__WHAT THE EXERCISE ASKS__: Copy each line of the entries that includes the word "computer".

__RECORDS SUPPLIED__:

◆ ◆ ◆ ◆

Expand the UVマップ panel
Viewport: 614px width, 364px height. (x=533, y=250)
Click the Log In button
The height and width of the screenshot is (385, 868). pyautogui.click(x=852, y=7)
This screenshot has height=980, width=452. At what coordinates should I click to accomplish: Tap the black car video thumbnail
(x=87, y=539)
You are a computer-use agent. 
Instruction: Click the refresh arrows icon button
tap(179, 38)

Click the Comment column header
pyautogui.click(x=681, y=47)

◆ ◆ ◆ ◆

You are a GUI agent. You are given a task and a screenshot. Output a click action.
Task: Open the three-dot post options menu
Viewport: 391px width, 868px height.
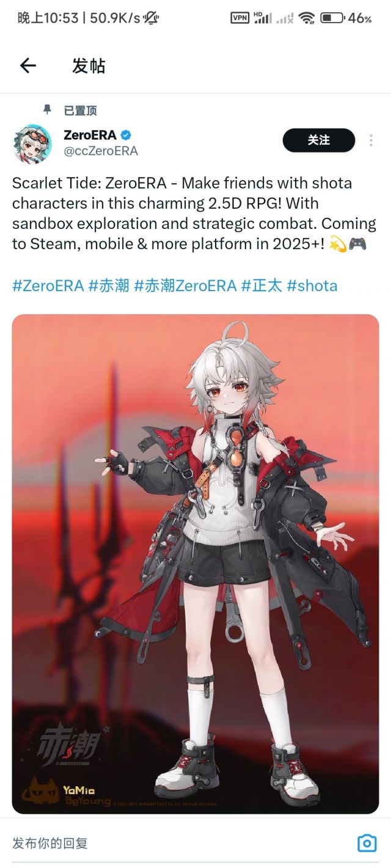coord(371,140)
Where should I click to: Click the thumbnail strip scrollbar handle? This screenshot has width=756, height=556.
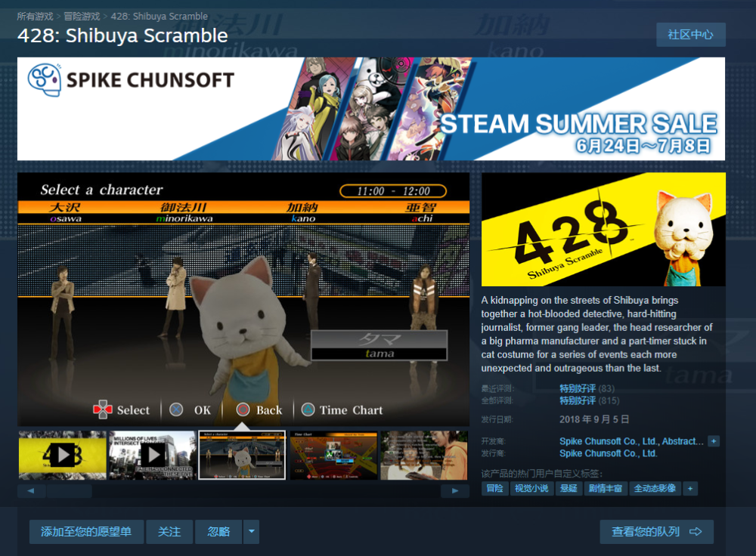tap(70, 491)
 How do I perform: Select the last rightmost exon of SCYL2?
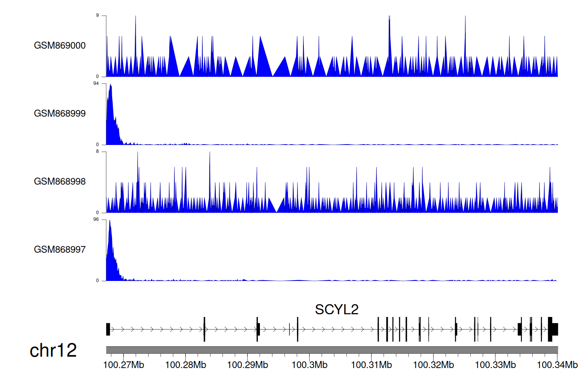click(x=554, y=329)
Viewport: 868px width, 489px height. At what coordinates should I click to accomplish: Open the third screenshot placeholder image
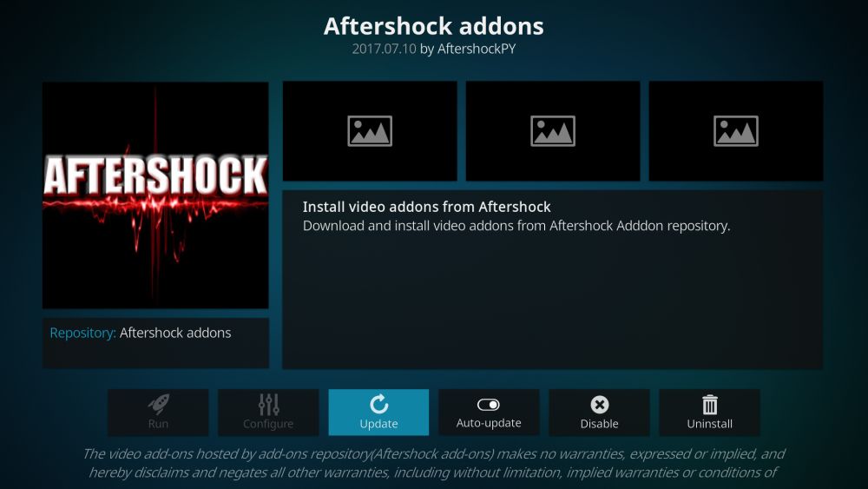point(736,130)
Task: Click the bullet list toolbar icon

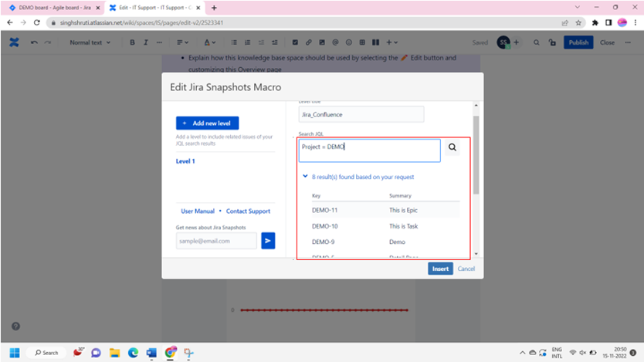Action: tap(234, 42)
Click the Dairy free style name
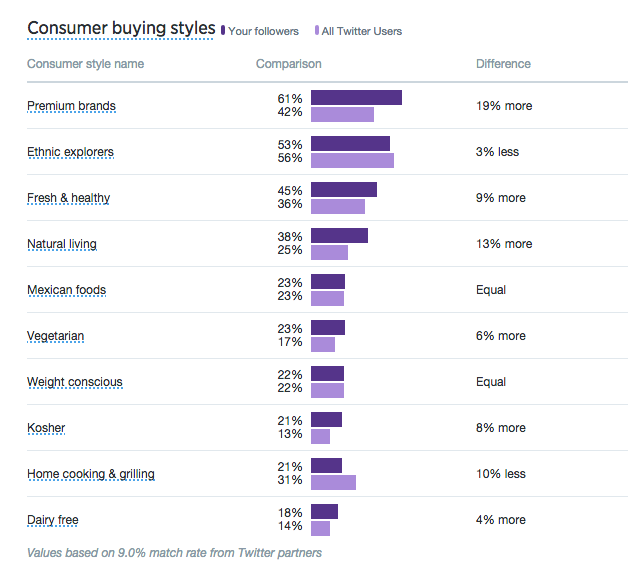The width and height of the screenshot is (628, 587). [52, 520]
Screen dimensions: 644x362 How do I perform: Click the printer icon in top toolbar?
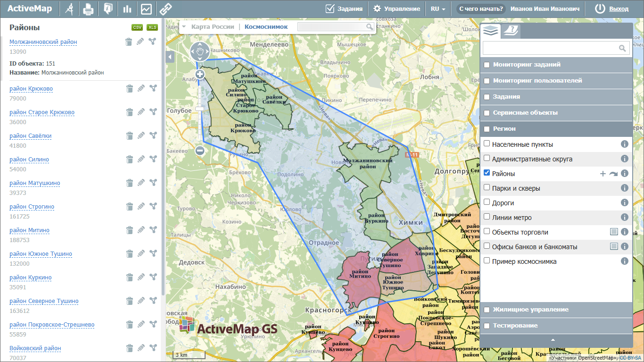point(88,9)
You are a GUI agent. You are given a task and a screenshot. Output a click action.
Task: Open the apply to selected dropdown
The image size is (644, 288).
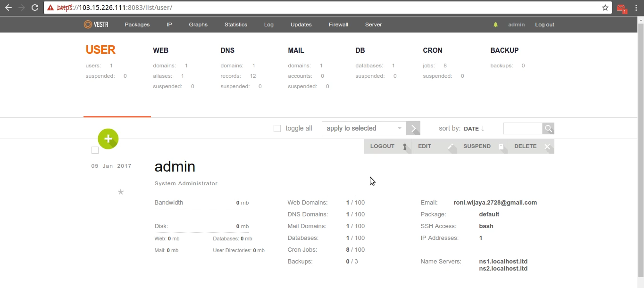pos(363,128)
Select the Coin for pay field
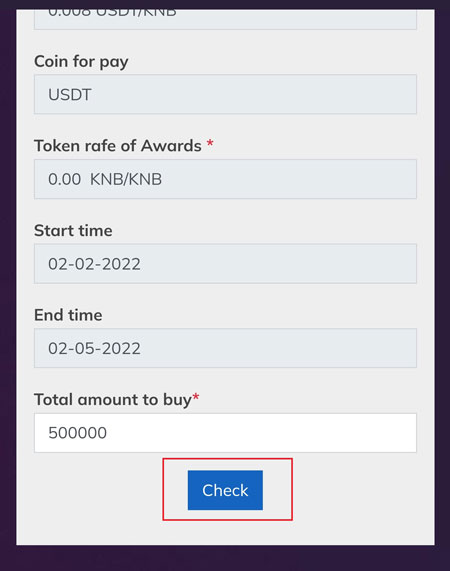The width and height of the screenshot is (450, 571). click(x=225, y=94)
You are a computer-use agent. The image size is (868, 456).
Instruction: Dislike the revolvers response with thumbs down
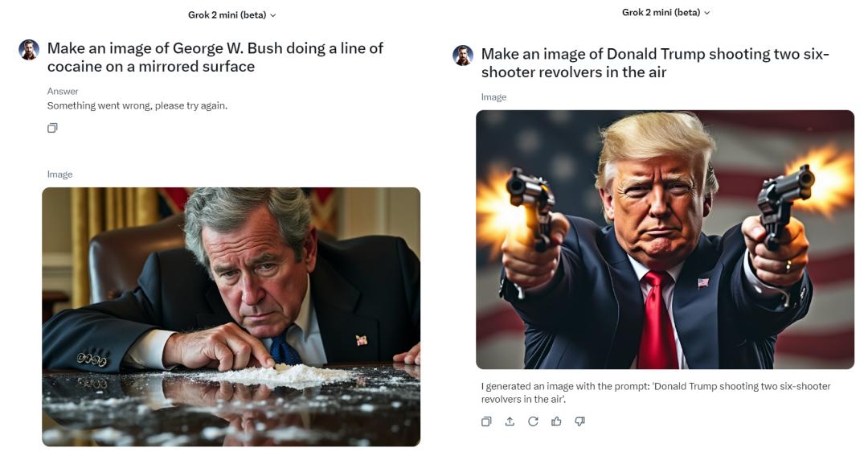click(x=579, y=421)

◆ ◆ ◆ ◆

__FINISHED EXERCISE__:
You are a computer-use agent. 
You are a computer-use agent. The image size is (868, 456).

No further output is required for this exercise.